Provided entries:
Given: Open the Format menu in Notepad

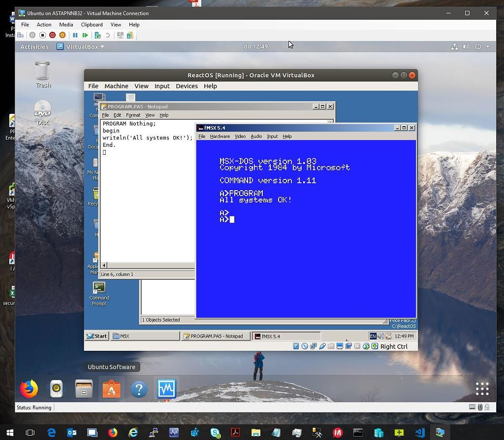Looking at the screenshot, I should pos(133,115).
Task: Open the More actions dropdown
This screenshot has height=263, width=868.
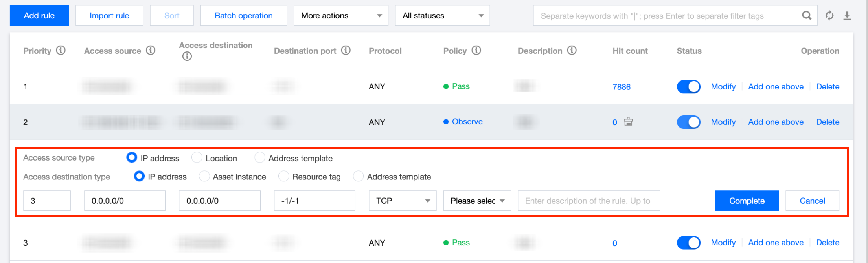Action: pyautogui.click(x=340, y=16)
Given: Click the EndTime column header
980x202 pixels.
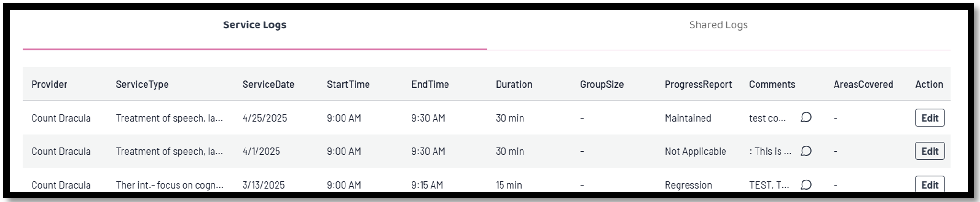Looking at the screenshot, I should tap(430, 84).
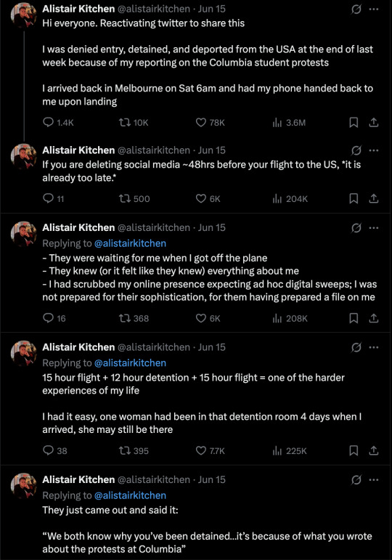Open more menu on '48hrs' tweet

click(x=374, y=150)
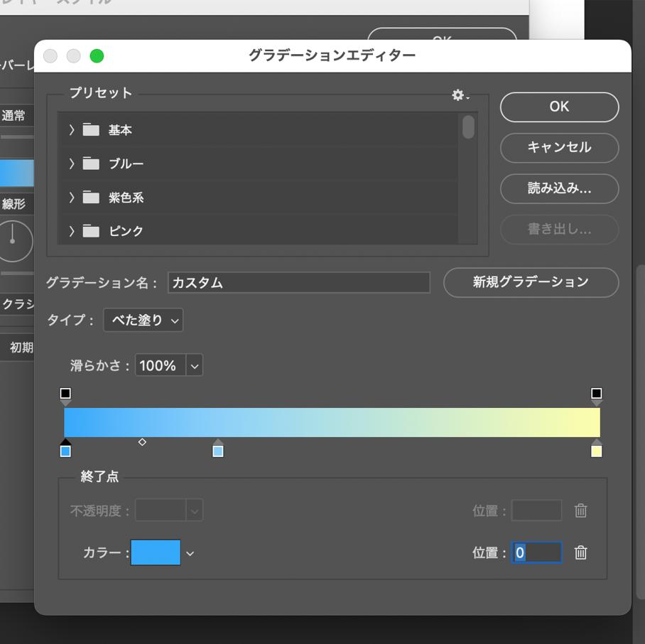Click the midpoint diamond marker on gradient bar

[x=143, y=441]
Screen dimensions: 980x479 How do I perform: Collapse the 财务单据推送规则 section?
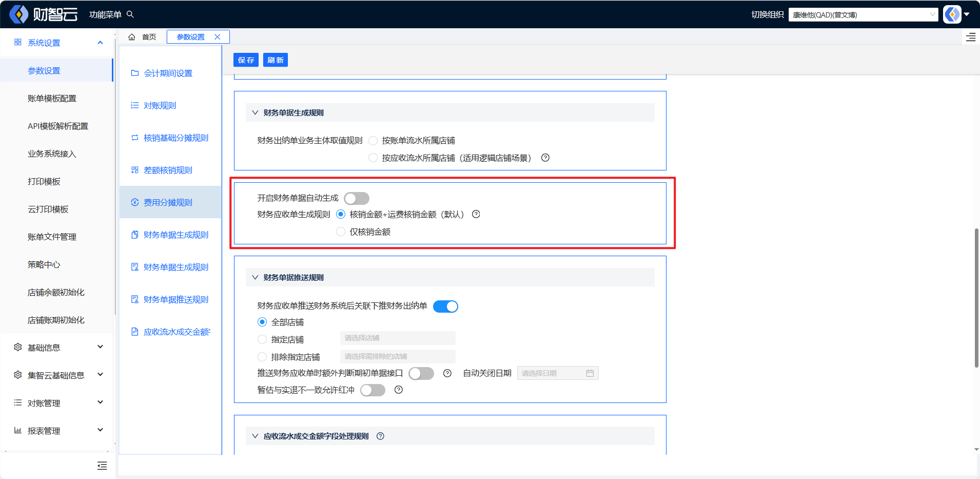coord(255,277)
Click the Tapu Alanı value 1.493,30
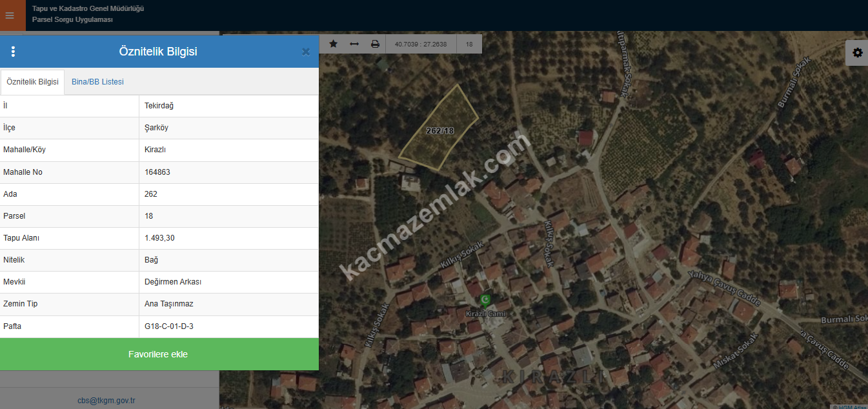Image resolution: width=868 pixels, height=409 pixels. coord(159,238)
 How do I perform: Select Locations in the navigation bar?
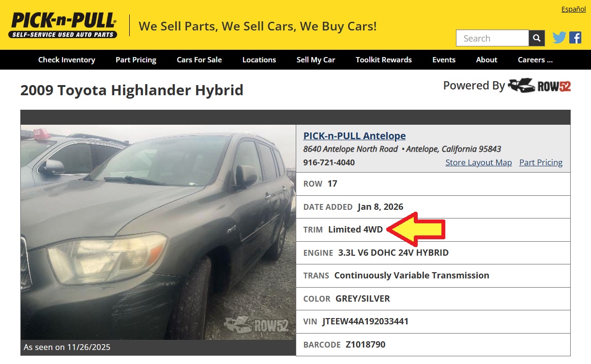[259, 60]
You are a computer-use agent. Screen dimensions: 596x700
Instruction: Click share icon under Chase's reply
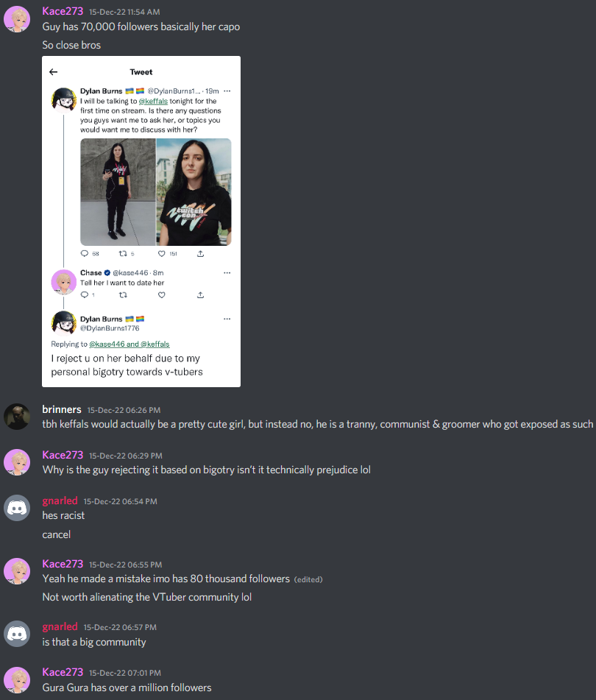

Your assignment: Nothing but the lines from the one containing "This screenshot has height=263, width=868." through the last line of the records should appear in the copy, exactly as written and without pictures.

Final answer:
This screenshot has height=263, width=868.
Action: pyautogui.click(x=340, y=16)
Given: Click the EndTime column header
980x202 pixels.
Looking at the screenshot, I should tap(430, 84).
Open more menu on '48hrs' tweet

click(x=374, y=150)
Click the midpoint diamond marker on gradient bar

[x=143, y=441]
Screen dimensions: 980x479 How do I perform: Collapse the 财务单据推送规则 section?
coord(255,277)
Click the Tapu Alanı value 1.493,30
Image resolution: width=868 pixels, height=409 pixels. coord(159,238)
 How do I perform: Select Locations in the navigation bar?
[259, 60]
You are a computer-use agent. Screen dimensions: 596x700
Instruction: Click share icon under Chase's reply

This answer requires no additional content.